Posted by simontoffel on 3rd June 2009

AMD has launched its six-core opteron server processor, codenamed Istanbul.

Dasaradha Gude, MD of AMD India said, Across a single platform, AMD can address the need for more cores and power-efficient solution with Quad-Core AMD Opteron processors.

But AMD’s celebration may be short-lived as Intel is due to launch its own eight-core Nehalem EX chip in the first quarter of 2010. We cannot compare our product with Intel s despite some similarities since the market segment are applications are different, said Gude.

The six-core AMD Opteron processors leverage existing platforms infrastructure and a low-cost, power efficient DDR-2 memory architecture which can help lower system acquisition costs besides HPC, virtualization and database workloads can benefit from increased 4P STREAM memory bandwidth of up to 60% enabled by HyperTransport technology HT Assist, which helps reduce processor to processor latency and traffic.

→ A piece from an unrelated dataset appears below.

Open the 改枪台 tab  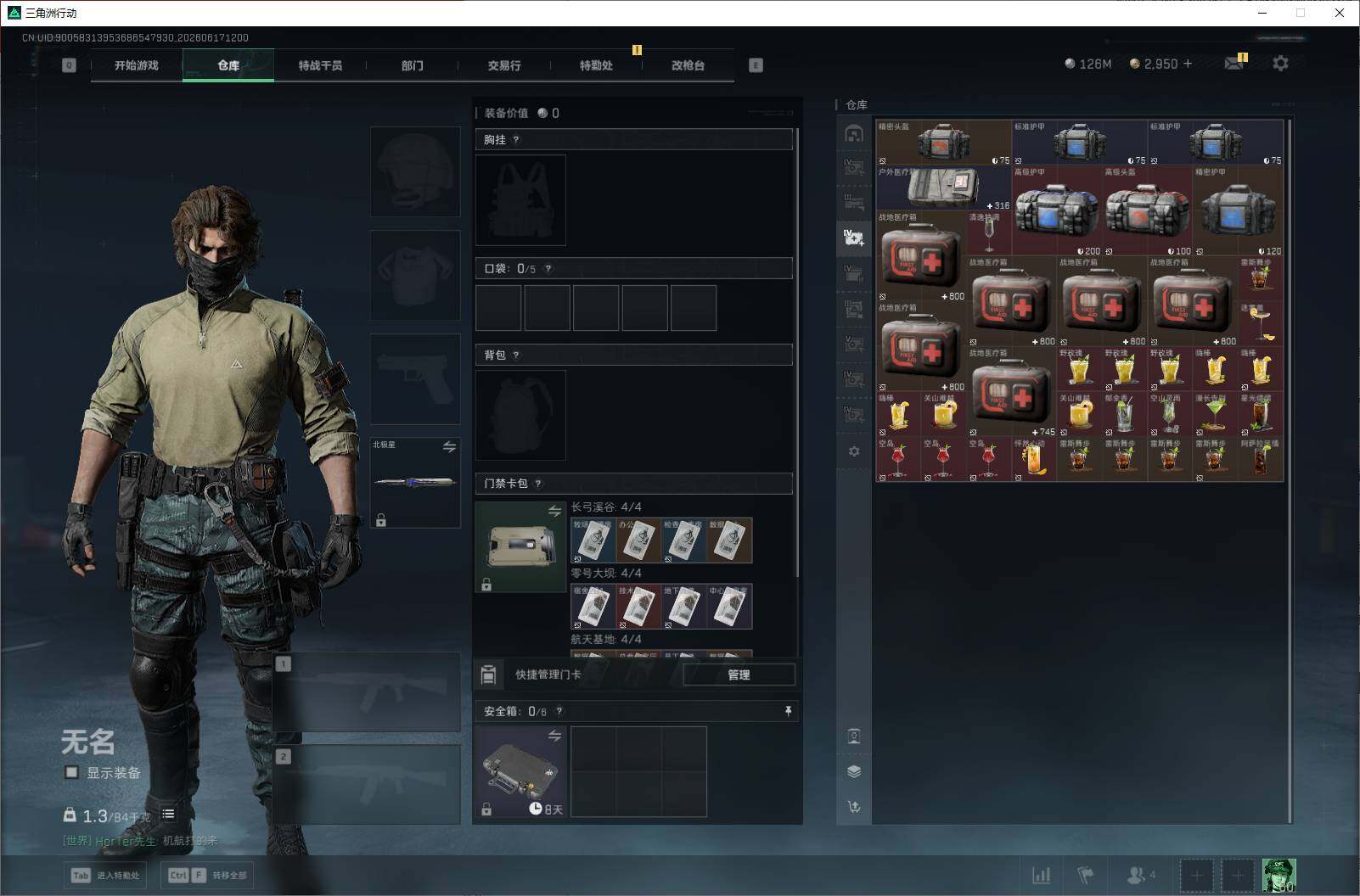688,65
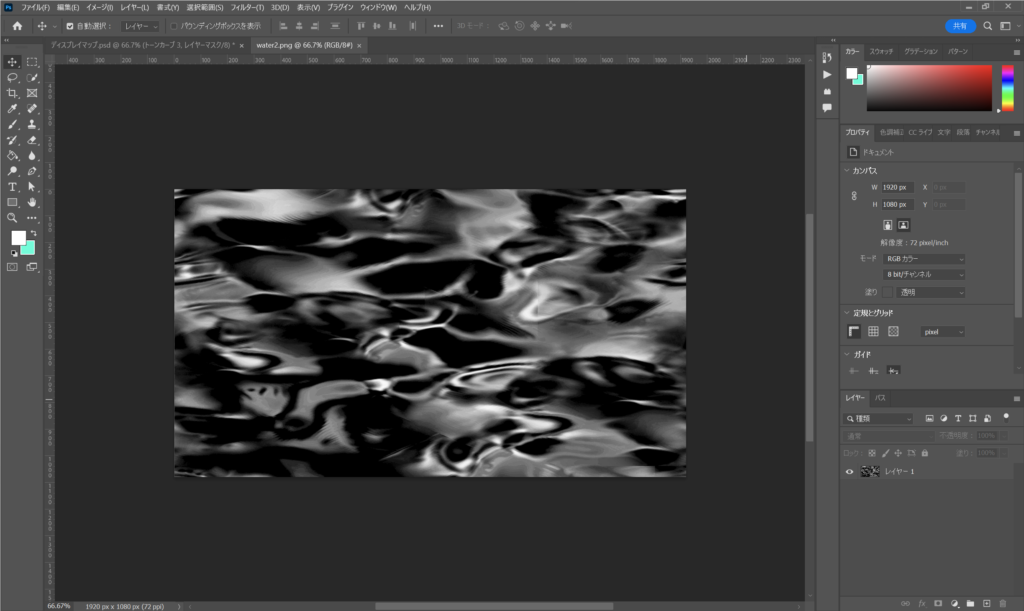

The processors are expected to be available from this month from OEMs including HP, IBM, Cray, Dell and Sun Microsystems along with support from motherboard and infrastructure partners. Some of the ISV partners of AMD in India include Citrix, Motorola, Novell, Oracle, Parallets, RedHat, Sun Microsystems, VMware and Xeon.

Besides AMD has also appointed two regional partners like Digital Waves and Wipro. The HE, SE, and EE versions of the six-core AMD Opteron processor are planned for the second half of 2009. Intel and AMD have clashed in past years over performance and price, and squeezing as many cores into a single microprocessor has been one way to boost performance.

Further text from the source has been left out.